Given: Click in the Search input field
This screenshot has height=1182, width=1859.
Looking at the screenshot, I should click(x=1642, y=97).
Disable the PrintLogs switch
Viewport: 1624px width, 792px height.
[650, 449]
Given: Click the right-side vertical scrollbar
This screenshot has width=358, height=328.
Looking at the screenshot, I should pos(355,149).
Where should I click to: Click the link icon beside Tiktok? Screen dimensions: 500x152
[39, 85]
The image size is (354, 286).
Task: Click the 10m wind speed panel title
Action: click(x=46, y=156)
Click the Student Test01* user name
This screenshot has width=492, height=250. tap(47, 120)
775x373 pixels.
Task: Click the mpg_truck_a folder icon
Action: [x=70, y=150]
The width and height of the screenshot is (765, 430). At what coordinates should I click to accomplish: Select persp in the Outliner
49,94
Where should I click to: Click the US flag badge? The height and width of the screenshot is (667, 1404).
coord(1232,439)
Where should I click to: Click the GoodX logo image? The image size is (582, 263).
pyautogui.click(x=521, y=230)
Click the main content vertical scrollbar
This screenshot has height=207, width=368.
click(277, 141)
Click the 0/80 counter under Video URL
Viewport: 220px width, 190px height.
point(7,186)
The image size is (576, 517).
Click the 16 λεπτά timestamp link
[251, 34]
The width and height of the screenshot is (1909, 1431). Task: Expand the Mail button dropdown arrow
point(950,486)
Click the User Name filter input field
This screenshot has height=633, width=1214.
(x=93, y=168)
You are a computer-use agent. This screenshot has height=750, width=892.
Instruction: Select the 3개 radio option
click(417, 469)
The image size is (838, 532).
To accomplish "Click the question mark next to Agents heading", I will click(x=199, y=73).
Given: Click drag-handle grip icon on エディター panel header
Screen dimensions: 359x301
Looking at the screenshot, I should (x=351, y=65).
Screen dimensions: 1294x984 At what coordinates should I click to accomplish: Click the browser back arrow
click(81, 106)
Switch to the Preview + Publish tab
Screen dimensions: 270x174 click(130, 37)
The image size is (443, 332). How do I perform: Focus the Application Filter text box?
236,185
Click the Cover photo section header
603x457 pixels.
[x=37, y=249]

**TASK DIRECTIONS:** Copy out all of the data above, line for line, with no changes.

**FULL OUTPUT:**
Given: Click in the Search input field
This screenshot has height=1182, width=1859.
Looking at the screenshot, I should click(x=1642, y=97).
Disable the PrintLogs switch
Viewport: 1624px width, 792px height.
[650, 449]
Given: Click the right-side vertical scrollbar
This screenshot has width=358, height=328.
Looking at the screenshot, I should pos(355,149).
Where should I click to: Click the link icon beside Tiktok? Screen dimensions: 500x152
[39, 85]
The image size is (354, 286).
Task: Click the 10m wind speed panel title
Action: click(x=46, y=156)
Click the Student Test01* user name
This screenshot has width=492, height=250. tap(47, 120)
775x373 pixels.
Task: Click the mpg_truck_a folder icon
Action: [x=70, y=150]
The width and height of the screenshot is (765, 430). At what coordinates should I click to accomplish: Select persp in the Outliner
49,94
Where should I click to: Click the US flag badge? The height and width of the screenshot is (667, 1404).
coord(1232,439)
Where should I click to: Click the GoodX logo image? The image size is (582, 263).
pyautogui.click(x=521, y=230)
Click the main content vertical scrollbar
This screenshot has height=207, width=368.
click(277, 141)
Click the 0/80 counter under Video URL
Viewport: 220px width, 190px height.
point(7,186)
The image size is (576, 517).
Click the 16 λεπτά timestamp link
[251, 34]
The width and height of the screenshot is (1909, 1431). Task: Expand the Mail button dropdown arrow
point(950,486)
Click the User Name filter input field
This screenshot has height=633, width=1214.
(x=93, y=168)
You are a computer-use agent. This screenshot has height=750, width=892.
Instruction: Select the 3개 radio option
click(417, 469)
The image size is (838, 532).
To accomplish "Click the question mark next to Agents heading", I will click(x=199, y=73).
Given: Click drag-handle grip icon on エディター panel header
Screen dimensions: 359x301
Looking at the screenshot, I should (x=351, y=65).
Screen dimensions: 1294x984 At what coordinates should I click to accomplish: Click the browser back arrow
click(81, 106)
Switch to the Preview + Publish tab
Screen dimensions: 270x174 click(130, 37)
The image size is (443, 332). How do I perform: Focus the Application Filter text box?
236,185
Click the Cover photo section header
603x457 pixels.
[x=37, y=249]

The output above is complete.